Ovviamente la notizia è stata drammatica, aggravata dalla prospettiva offerta all’inizio, che decretava per me una possibilità di sopravvivenza del 20% e da ciò suggeriva un’interruzione di gravidanza. I miei genitori sono entrambi medici, e da un lato si potevano ben rendere conto della realtà dei fatti e dell’entità del problema, dall’altro rimanevano shockati dal dover immaginare la propria bambina con una malformazione che ne comprometteva la sopravvivenza. L’obiettivo speranzoso fu di trovare medici in grado di curarmi una volta nata. Mio padre dapprima seppe di nuove tecniche chirurgiche intrautero eseguite solo in alcuni centri negli USA, poi venne indirizzato a Bologna, che era un centro di riferimento per la chirurgia toracica neonatale. Qui la prognosi offerta fu nettamente diversa, con il 50% di possibilità di sopravvivenza alla nascita, e il 70% di possibilità di sopravvivenza dopo l’operazione. Si mise in moto un team di ginecologi, chirurghi pediatrici, anestesisti e rianimatori altamente preparati. L’attenzione con cui furono assistiti i miei genitori favorì certamente il modo in cui vissero il resto della gravidanza.
Sono nata l’11 luglio 1991, con parto cesareo programmato, all’ospedale Sant’Orsola di Bologna e il 12 luglio sono stata operata dal professor Remigio Domini, fondatore della chirurgia pediatrica bolognese. L’operazione è durata 5 ore, durante le quali son stati riposizionati gli organi in sede addominale ed è stata chiusa la breccia nel diaframma. Fondamentale e delicatissimo è stato l’intervento di anestesisti e rianimatori, tra cui il dottor Gentili, che ha permesso la perfetta riespansione del polmone sinistro. Per quanto dapprima i parametri fossero ottimali e non necessitassi di ventilazione meccanica, qualche giorno dopo apparivo sofferente e a 8 giorni è insorta una complicanza che ha riportato in campo la minaccia appena superata: un volvolo intestinale dovuto a mesenterium commune, spesso associato all’ernia diaframmatica congenita. Anche in questo caso l’operazione ebbe successo.
Da quel momento, per quanto piena di attenzioni particolari dai miei dottori, la mia vita è stata quella di qualsiasi persona!

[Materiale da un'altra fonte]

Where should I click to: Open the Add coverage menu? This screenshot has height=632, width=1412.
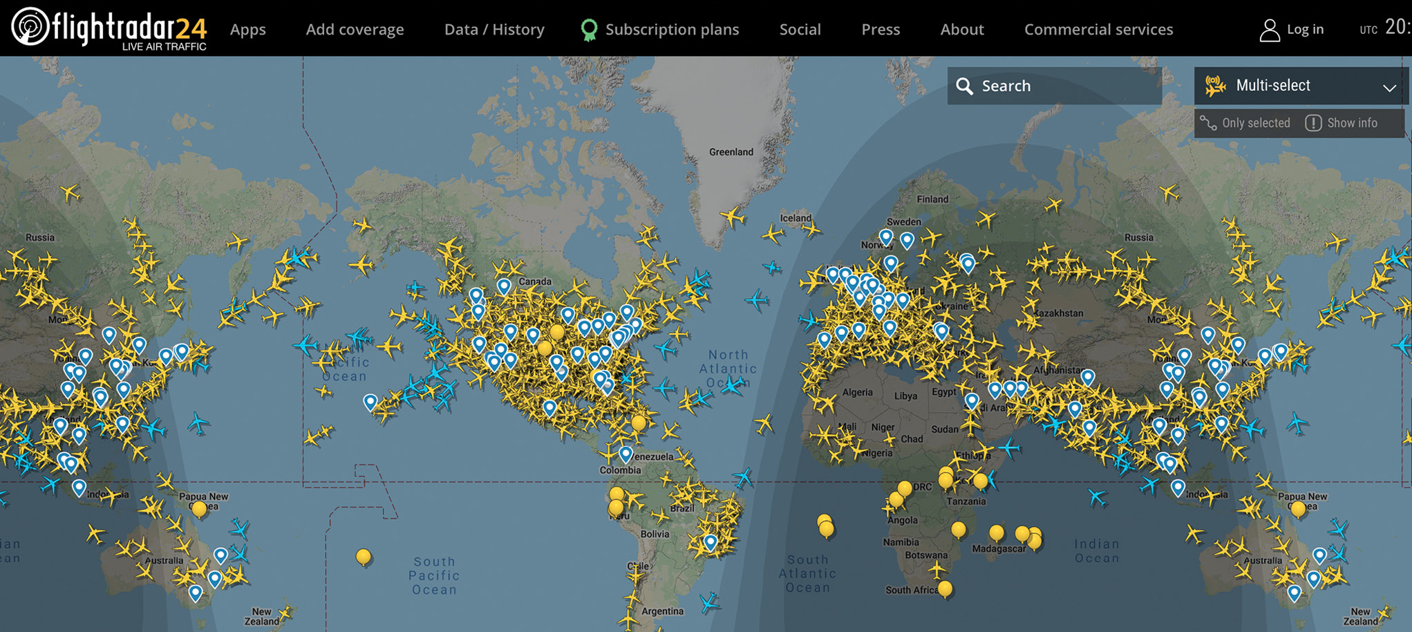[x=355, y=29]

Sono cresciuta a Treviso, appassionata al disegno e agli animali, piena dell’affetto di genitori, nonni e parenti, con mio fratello Marco, gli amici, i primi successi scolastici, ogni tipo di sport fino alla danza che ho poi scelto, le prime note al pianoforte poi surclassato dalla batteria, gli studi via via più intensi fino a tornare a Bologna, al Sant’Orsola, dove mi sono laureata in medicina.

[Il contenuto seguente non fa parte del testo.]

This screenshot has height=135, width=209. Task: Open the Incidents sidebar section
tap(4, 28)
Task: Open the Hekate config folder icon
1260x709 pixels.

Non ho sofferto d’asma, reflusso, scoliosi né sono incline alle infezioni respiratorie.
Ho avuto una crescita lenta, ma oggi vanto un’altezza di 1.62 cm ( più del previsto! ).
L’unico evento negativo che ho rivissuto sul mio corpo è stato un altro volvolo intestinale, a 18 anni, correlato alla formazione di aderenze per le operazioni precedenti.
Descrivere e annotare le tappe di questa storia mi sembra semplice quanto riduttivo: mancano pezzi legati alle emozioni, mie e di chi mi è vicino, e alle sensazioni fisiche che ho esperito, e di cui ho ricordo cosciente solo limitatamente all’ultima operazione.
Ora che sono adulta mi domando quale sia l’impatto che le operazioni hanno avuto su di me e sulle mie paure, e a volte mi chiedo se ricapiteranno episodi acuti che mi riporteranno in ospedale da paziente invece che da medico!
Credo che la diagnosi prenatale e la chirurgia neonatale siano un’esperienza traumatica e che, di fatto, lascia delle cicatrici, talvolta dei vuoti, eppure possa a distanza di tempo riservare enormi sorprese e metterci in contatto con gli altri in modo particolarmente sensibile. Cambia inevitabilmente il modo di pensare alle cose.
Sono felice di essere una prova del fatto che l’energia vitale sia una risorsa immensa, difficile da misurare e da prevedere, e in definitiva che dall’ernia diaframmatica congenita si può guarire bene. Sono senz’altro stata fortunata e mi sento estremamente grata per aver ricevuto delle cure che han fatto la differenza nel momento in cui ce n’è stato bisogno e mi han garantito la possibilità di giocare in questo campo da gioco che è la vita.